TAREFA: Dê continuidade ao texto sobre as medidas provisórias que tratam da escolha de reitores das universidades federais, começando logo após a última frase apresentada.

TRECHO DO TEXTO:
────────────────────

Postado às 04h59 | 13 Jun 2020
Estado
O governo voltou a ser derrotado na segunda tentativa de restringir, por meio de uma medida provisória (MP), a autonomia das universidades federais em matéria de consulta à comunidade acadêmica para a elaboração de listas tríplices para reitor. A primeira tentativa ocorreu no final de 2019, quando Bolsonaro baixou uma MP com esse objetivo. Mas, como não foi votada pelo Congresso em tempo hábil, ela caducou há alguns dias. A segunda tentativa se deu nessa quarta-feira, quando o presidente baixou uma nova MP com o mesmo objetivo. Mas, por não atender aos requisitos constitucionais da urgência e relevância, ela foi devolvida pelo presidente do Senado, Davi Alcolumbre (DEM-AP), ao Executivo. De 1988 até agora, essa é a quarta MP devolvida.
Quando baixou as duas MPs, a que caducou e a que foi devolvida, o governo justificou a iniciativa - que na prática lhe dava a prerrogativa de escolher os novos reitores sem qualquer consulta - em nome do combate à crise de saúde pública. A alegação é que a pandemia de covid-19 impediria a presença física de professores, estudantes e funcionários nas votações. A justificativa não procede, pois as universidades federais há anos já realizam reuniões virtuais, para agilizar o processo decisório.

────────────────────

CONJUNTO DE DADOS:
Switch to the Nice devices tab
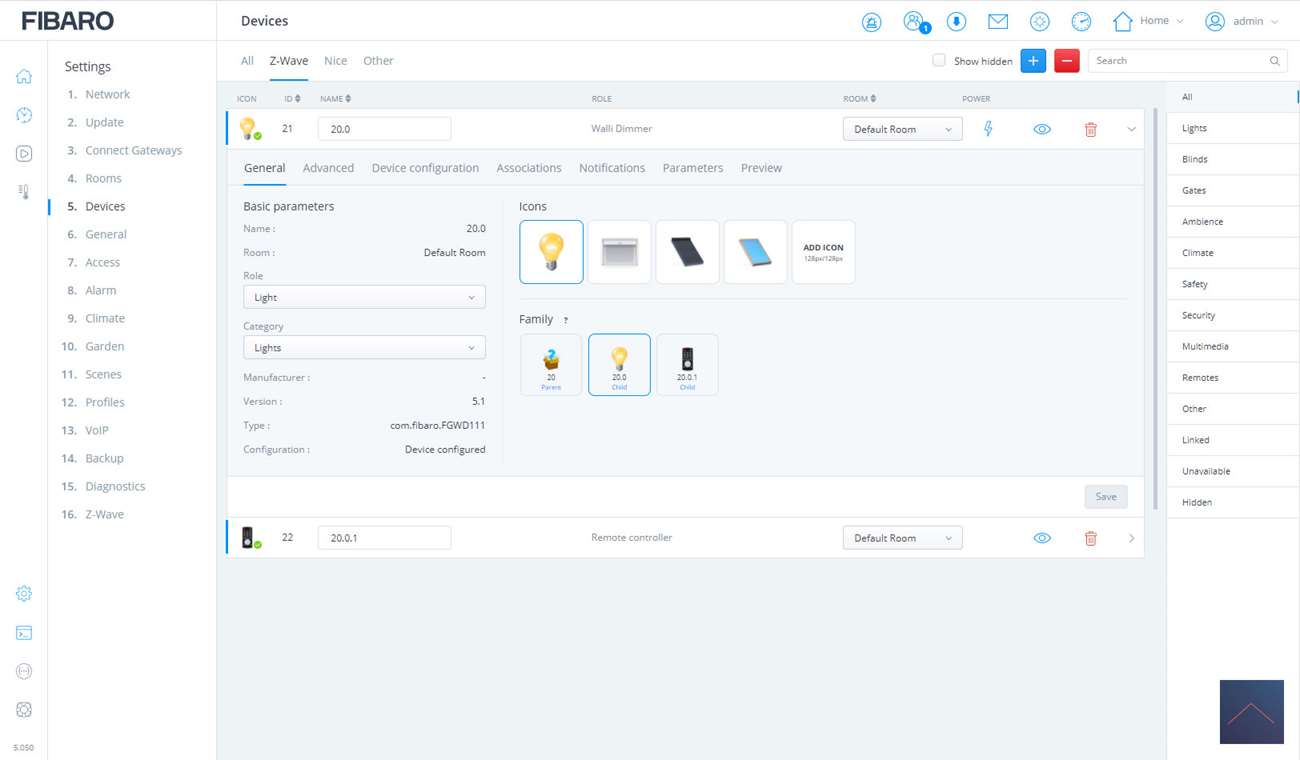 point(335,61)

────────────────────

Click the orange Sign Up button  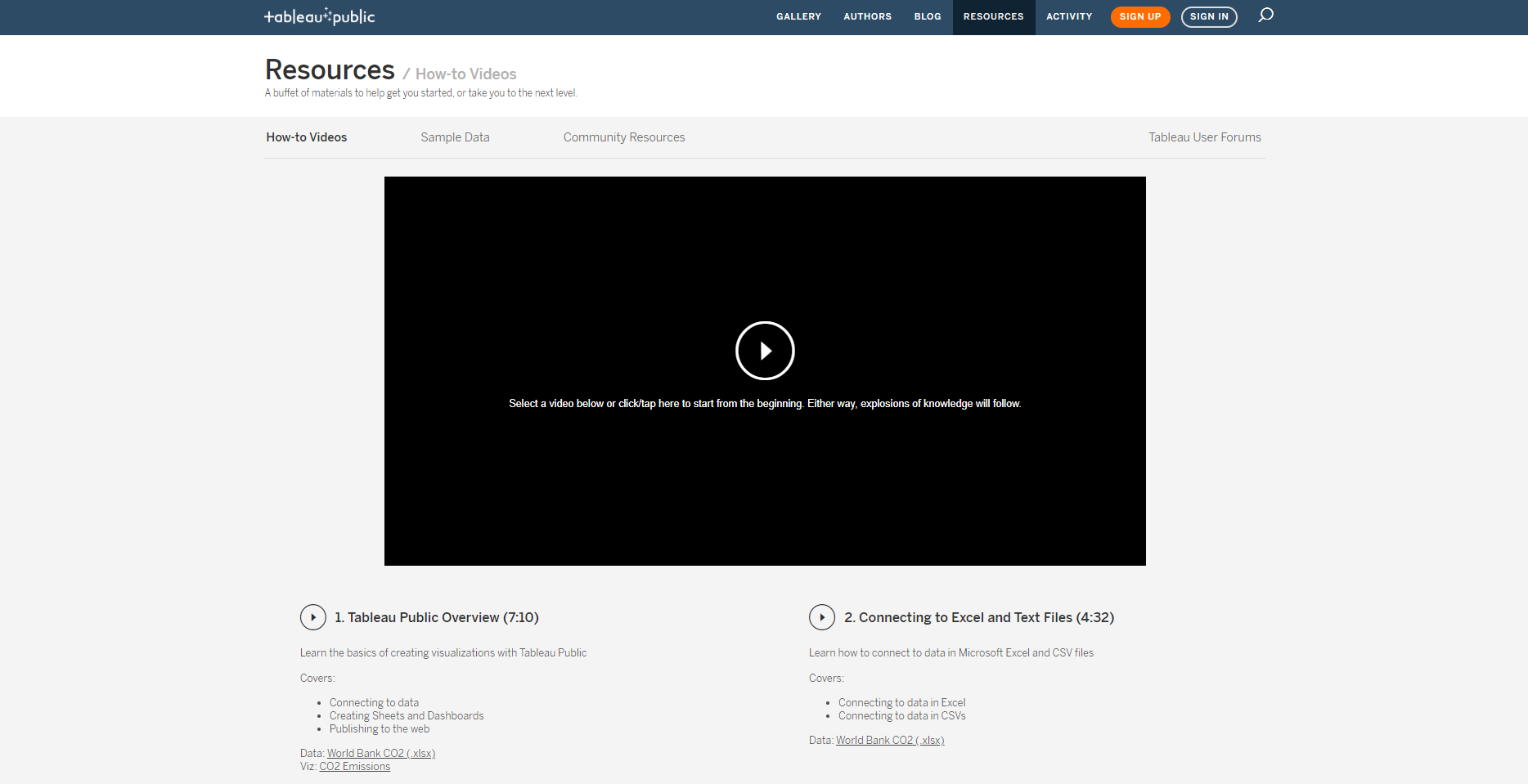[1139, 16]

────────────────────

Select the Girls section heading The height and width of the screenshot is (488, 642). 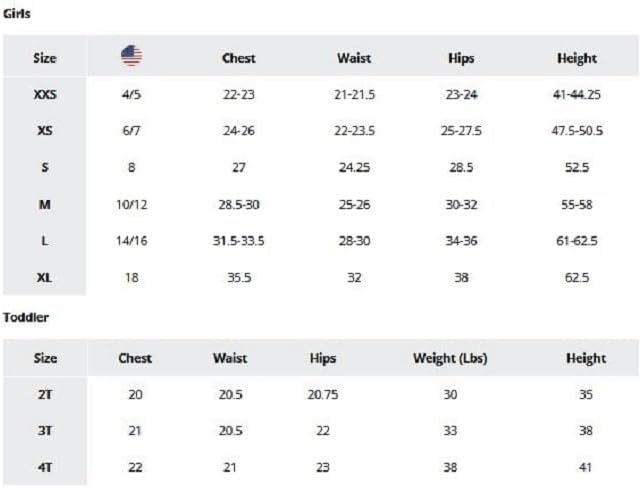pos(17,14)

────────────────────

RESULTADO DA TAREFA:
Na realidade, a MP que acaba de ser devolvida é mais um capítulo da guerra declarada pelo governo Bolsonaro contra o ensino superior público. Ela começou no ano passado quando, em audiência na Câmara, Weintraub acusou as universidades federais de serem “centros de drogas e balbúrdia”. Prosseguiu com o congelamento das verbas orçamentárias e tentativas de alterar o peso dos professores, alunos e funcionários na eleição das listas tríplices para reitor. Avançou quando o Ministério da Educação deixou claro que não escolheria os candidatos mais votados, caso não fossem “alinhados ao pensamento de Bolsonaro”. E culminou neste ano quando, em nome de um combate ao que as autoridades educacionais chamam de “doutrinação ideológica”, os Ministérios da Educação e da Ciência, Tecnologia, Inovação e Comunicações restringiram a concessão de bolsas para a área de humanidades.
Em resposta, os reitores das universidades federais criaram um movimento de resistência. Primeiro, divulgaram as principais pesquisas científicas em andamento e sua importância para o bem-estar da sociedade. Depois, acusaram o governo de obscurantista e chamaram Weintraub de incompetente. E, em maio, promoveram uma “marcha da ciência” realizada por meios virtuais, que foi apoiada pela comunidade acadêmica nacional e internacional. São justamente alguns desses reitores que o governo quer impedir que se reelejam ou interfiram na escolha de seus sucessores, para tentar controlar ideologicamente as 69 universidades mantidas pela União.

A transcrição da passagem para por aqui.